Luego fui con la secretaria. Fue una conversación breve. Le comenté una historia que quizás ella ya no recordaba. Yo a ella antes le caía mal. O eso me parecía. Soy paranoico con estos asuntos. El caso es que cuando ella trabajaba en otro departamento de la escuela, me tocó vivir su indiferencia. Una indiferencia llegaba a convertirse en una especie de desprecio. Lo sufrí múltiples veces. Recuerdo en particular una ocasión, haces tres años, en la que acudí a ella para recoger un documento.
—Buenos días —le dije.
Pasó un segundo.
Pasaron dos segundos.
Pasaron tres segundos.
Pasaron cuatro segundos.
Pasaron cinco segundos.
Pasaron seis segundos.
Pasaron siete segundos.
Pasaron ocho segundos.
Ella no respondía. Yo estaba ahí parado a la espera de una respuesta que no llegaba. Lo único que ella hacía era continuar con la vista fija en la computadora.

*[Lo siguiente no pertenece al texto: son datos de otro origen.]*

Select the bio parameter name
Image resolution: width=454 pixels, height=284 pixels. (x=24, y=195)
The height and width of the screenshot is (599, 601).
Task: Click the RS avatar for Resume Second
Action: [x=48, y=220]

—Buenos días —dije otra vez.
Pasó un segundo.
Pasaron dos segundos.
Pasaron tres segundos.
Pasaron cuatro segundos.
—¿Qué se te ofrece? —dijo al fin.
Cuando se lo conté, ya como una vieja anécdota, me dijo que ella no recordaba aquello. Discúlpame, no me di cuenta. Qué pena contigo. Le dije que no se preocupara. Yo entendía.
El caso es que cuando la transfirieron a otro puesto, todo cambió. Para mi sorpresa, empecé a ser tratado de una forma muy amable de su parte. Cómo has estado, Carlitos, me decía. Qué gusto verte. Eres muy lindo.
La transformación es misterio que todavía no alcanzo a comprender.
Fui con las dos sinodales. Una es mexicana, la otra es española. Ambas siempre fueron muy gentiles conmigo. Para tirar por la borda aquella imagen de que los educadores son seres horribles. Me dieron algunos consejos, rieron con mis chistes malos y nos dijimos adiós, al menos por una temporada. Lo mismo con un profesor que alcancé a ver en los jardines. Sus palabras de aliento sirvieron de motivación.
Luego vi a muchos otros profesores que considero no hacen bien su trabajo. Lo curioso es que se han perpetuado por años y años en sus cargos sin el menor pudor. Ellos ni me voltearon a ver. Y yo dejé de hacer el esfuerzo que por mucho tiempo hice: el de, a pesar de su actitud, ofrecer mi mano franca; saludar con un qué tal o un buenos días, aunque ellos respondieran sin ganas.
Esta vez, simplemente caminé. Lo mismo por algunos compañeros que jamás se dignaron a regresarme una sonrisa. Por primera vez dejé de intentar un acercamiento. No había caso. Ellos se quedaban. Era tiempo de dejar aquello de lado.
Enfilé rumbo a la salida con la vista en alto. La bolsa de los regalos ya estaba vacía. Al principio planeaba llevarla a casa, ya que podría servir guardar otras cosas en ella. Pero, dadas las circunstancias, yo quería librarme de todos los pesos posibles. Así que la aplasté todo lo que pude y la tiré en un bote de basura. Luego me puse los audífonos para escuchar una canción de los Kinks que, en esos ratos de incertidumbre, iba como anillo al dedo.
Salí por fin de la escuela. Antes de cruzar la calle, eché un último vistazo hacia atrás. Vi la gran puerta de entrada, por donde pasé cientos de veces en los años recientes. También vi las paredes. Las barras metálicas. Los salones. La gente que reía adentro. Los que conversaban. Toda la historia que ya no me correspondía.
Regresé a mis pasos. Fui a la tienda por algo de tomar.